The 1M resistor was a cut and paste error. Should have read:  1K since I'm trying to overdrive the stage a little here.

I will add another B+ node.  I was just copying off the Princeton 6G2 schematic.  But why exactly is it 'asking for trouble?'  Will it lead to more voltage sag?  Or what?

NFB, also an oversight.  It will be added.

Finally, the 0.1uf/220K combination:

Quote
0.1uFd and 220k at power tube grids is 8Hz.
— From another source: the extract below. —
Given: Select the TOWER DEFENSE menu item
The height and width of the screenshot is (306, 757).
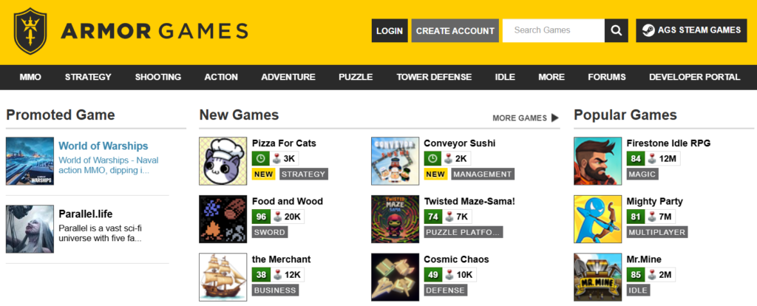Looking at the screenshot, I should [434, 77].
Ample for hi-fi.

Those values are a straight steal from the Princeton 6G2 schematic, also found in the 6G3 and 5E3 Deluxes.   I'm certainly open to changing it but I don't quite understand your comment.

What makes it 'ample for hi-fi' is, I assume, the full bandpass across all audio frequencies of interest.  Please correct that if I'm wrong.

Quote
But if you OVER-drive it to grid-blocking it can take a long time to start working again. Don't most similar guitar amps have much smaller grid caps here? (Saves a dime too.)

But why might it not work as well in a guitar amp? What's the benefit with raising the frequency of the 3dB cutoff, (which is what I think you're saying.).   For instance going with a .01/220K combination gives a -3dB at 72Hz.  That point strips out very low frequencies I can see, but is there some other point to doing it that I'm not seeing?  What's the main benefit?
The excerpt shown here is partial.